**Problem description:**
Continue the corpus toolkit documentation below from its final words, keeping its formal technical style.

Unfortunately, bp is currently only available for GNU/Linux, because of its heavy use of features that are specific to Linux and the GNU C library. This restriction will hopefully be lifted in future releases.
2.2.The corpus indexer
The indexer performs second (optional) stage of corpus building. Given a binary corpus constructed by bp, it generates sparse inverted indexes that are used to speed up execution of queries. For simple queries that yield few results (like searching for a word or a sequence of words), the speed boost achieved can amount to two orders of magnitude (from several minutes down to tenths of second). The details of the usage and the construction of indexes are discussed in section 4.2.
2.3.The user interfaces
Currently, there exist two user interfaces to the corpus presenting search results in the usual KWIC format. Both use the same corpus processing engine and support the same query language. One interface is a standalone cross-platform utility written in Java using the Swing toolkit. (Precompiled Windows and Linux versions, as well as the source codes, can be downloaded from or
The other interface consists of a collection of PHP scripts designed to make corpora available for searching over the WWW; it is less feature-rich than the standalone GUI and currently not included in the source distribution, but available at the Web site of the IPI PAN Corpus (cf.

**Supplied records:**
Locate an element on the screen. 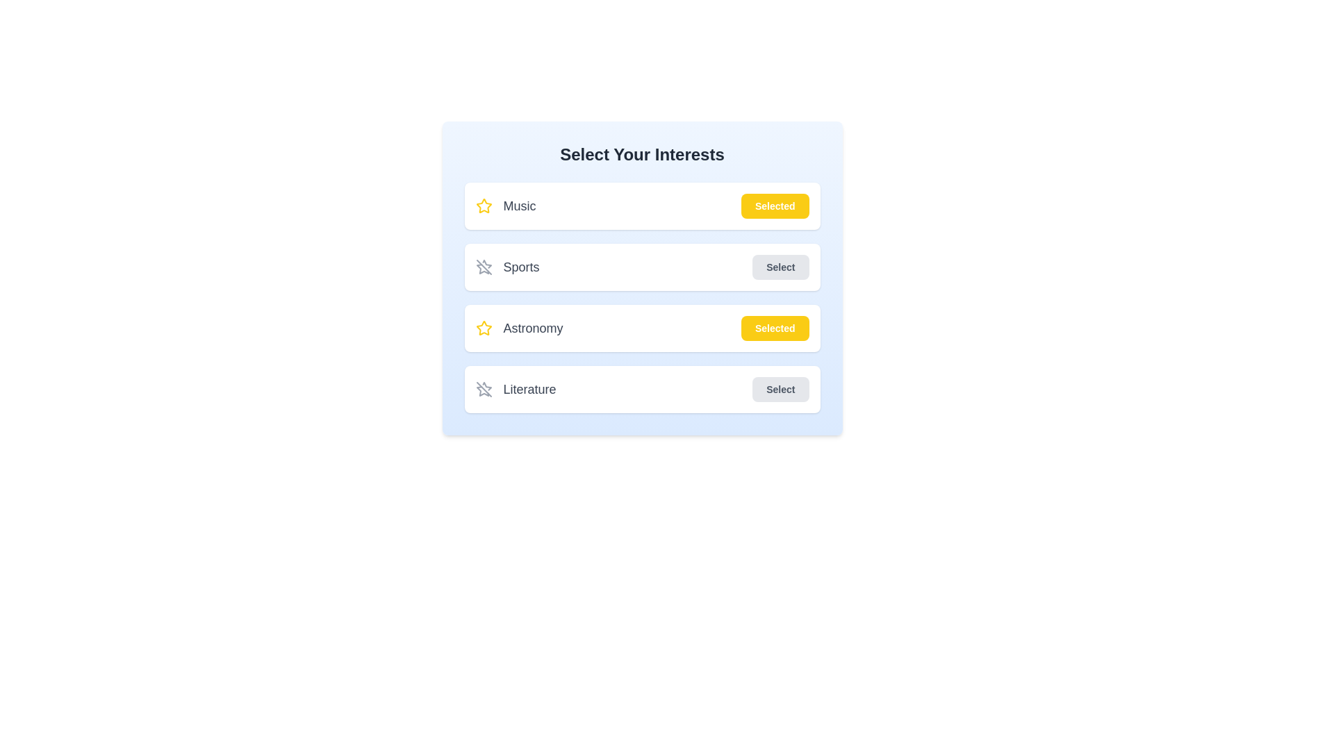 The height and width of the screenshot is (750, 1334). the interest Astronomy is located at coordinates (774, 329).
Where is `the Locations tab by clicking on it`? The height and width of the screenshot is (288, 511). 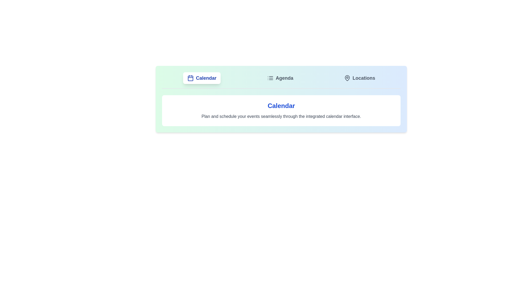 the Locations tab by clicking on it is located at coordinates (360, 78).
* * *
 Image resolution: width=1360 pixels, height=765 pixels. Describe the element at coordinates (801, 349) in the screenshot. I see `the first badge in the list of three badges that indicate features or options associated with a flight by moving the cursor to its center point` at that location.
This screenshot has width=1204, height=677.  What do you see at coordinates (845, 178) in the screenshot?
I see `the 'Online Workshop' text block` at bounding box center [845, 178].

**Written response:**
The GUI supports incremental displaying of search results as they are found, thus it is no longer necessary to wait for the end of searching to browse the results (as was the case with the preliminary version of Poliqarp). Besides being more efficient and stable, it also allows to browse metadata defined for documents containing the results, allows to impose default restrictions on the queries and has an on-line help facility.
3.The client-server architecture
The concordancer is split into two programs: the server (written in portable C) that performs the actual concordancing, and the client whose job is to present the results of searching to the user. Each of the interfaces introduced in the previous section is in fact a client, and they both communicate with the same server using a simple text-based protocol over TCP.
An obvious benefit of this approach is that it clearly draws the line between the logical and interface modules of the system, but it is not the only advantage of this architecture. First, the server supports multiple connections, so it is possible to connect two instances of a client, or even two different clients, to one server and use the clients concurrently, without the unnecessary duplication of system resources. Second, the protocol supports the notion of a session, which can span multiple connections. It is therefore possible to connect to the server only for a short period of time, to issue a query and/or see whether any new results of an already issued query have arrived. This is crucial in the case of Web-based clients, where the HTML-generating scripts must run quickly, or else the user will be distracted.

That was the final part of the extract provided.